Understanding the maximum power required by the ProSLIC linefeed circuitry to operate a worst-case specified load is the first step in determining the dc-dc converter design solution. Typically, the ringing state is the highest power consumption state for the SLIC, but in special cases the off-hook state can have the highest.

Undervoltage and Overcurrent Protection
The Si321x dc-dc converter is designed to operate under a specific input voltage and output loading condition. When the input voltage goes too low, there is not enough power from the input to deliver to the output; so, the dc-dc converter may try to draw excessive current in an attempt to deliver power to the output. A similar condition exists when the output ramps up too fast (during power up, transient loading), short loads, or unintentionally overloads the output.
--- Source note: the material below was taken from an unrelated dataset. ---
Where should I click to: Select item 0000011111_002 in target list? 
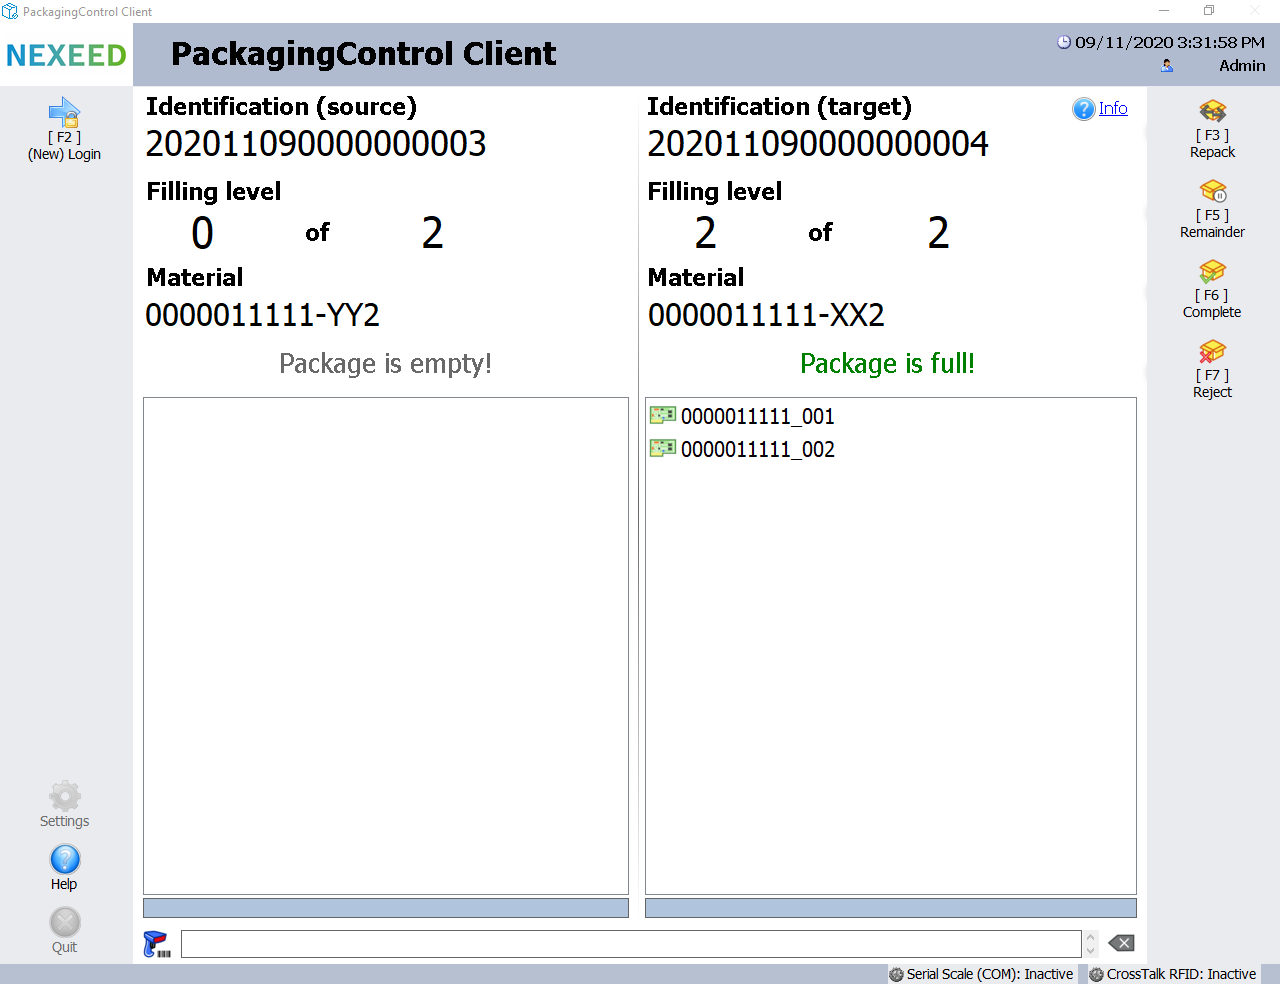[x=757, y=449]
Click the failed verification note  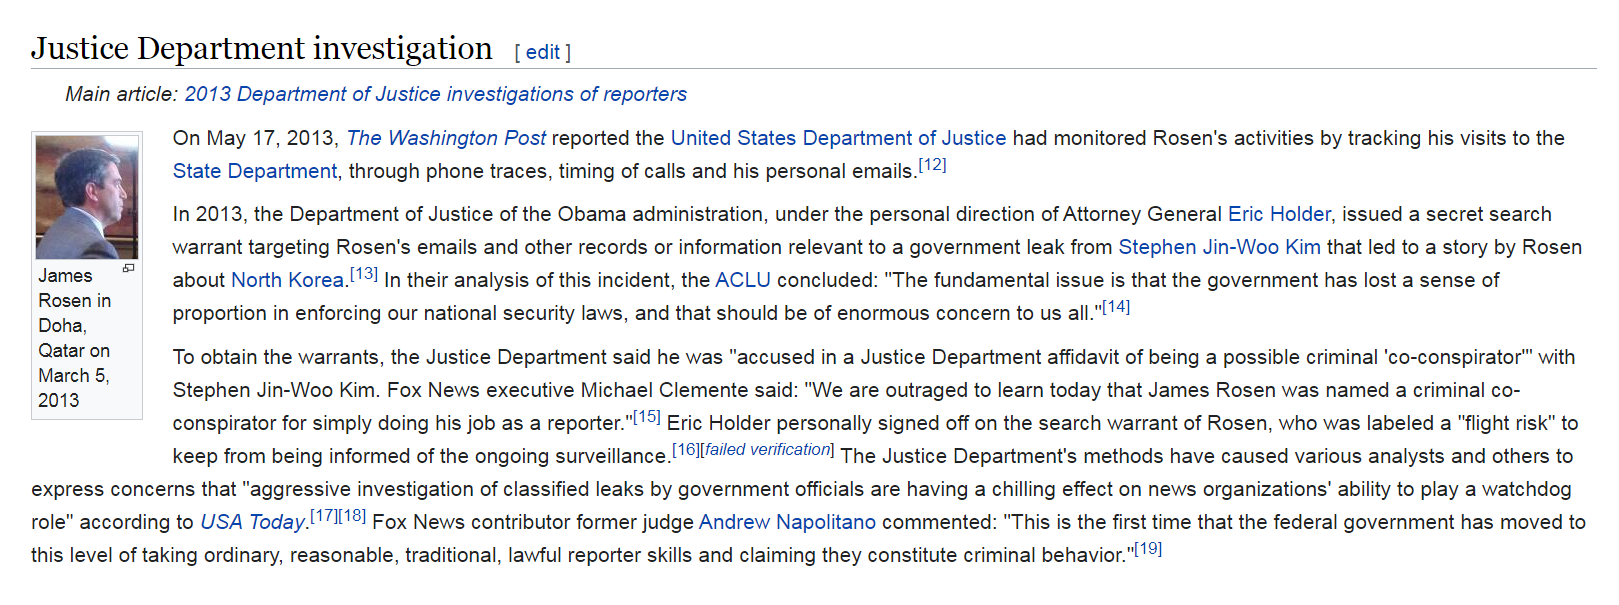768,450
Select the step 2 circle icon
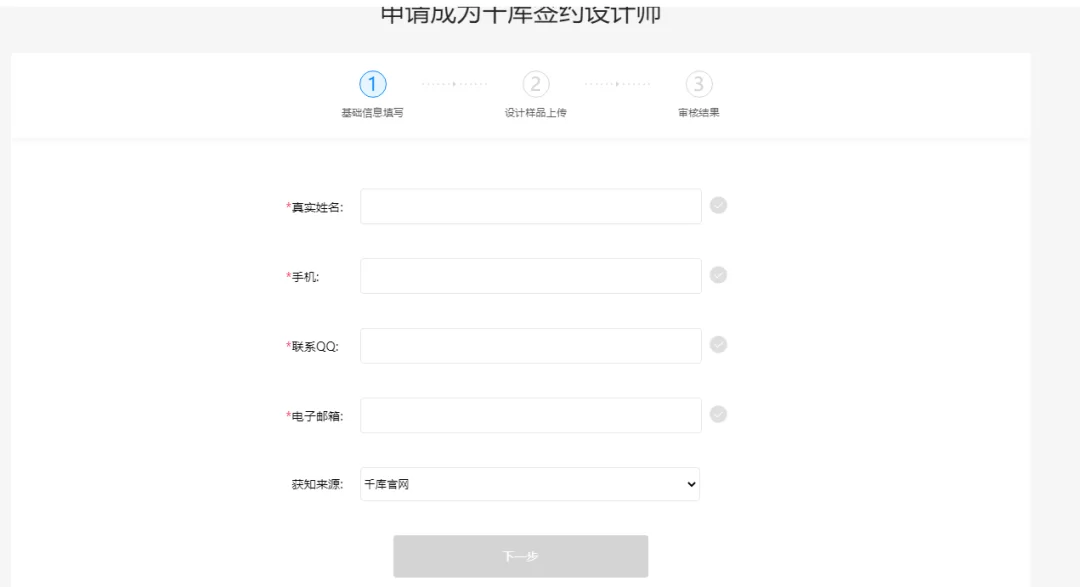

To prevent damage to the switching transistor during these abnormal conditions, the Si321x implements an undervoltage and overcurrent mechanism.


MOSFET/Transformer Design DC-DC Converter
The MOSFET/transformer dc-dc converter solution offers higher power efficiency than the BJT/inductor solutions and is the preferred solution for applications using low VDC input voltages.

Power Transformer
A transformer was designed for the Si321x dc-dc converter based on the TDK PC40EF12.6 E core. This transformer has three primary windings connected in series to handle all VDC voltage ranging from 3 V to 35 V (consult the factory for higher VDC). The secondary winding can generates up to 94.5 V VBAT at any in range VDC input.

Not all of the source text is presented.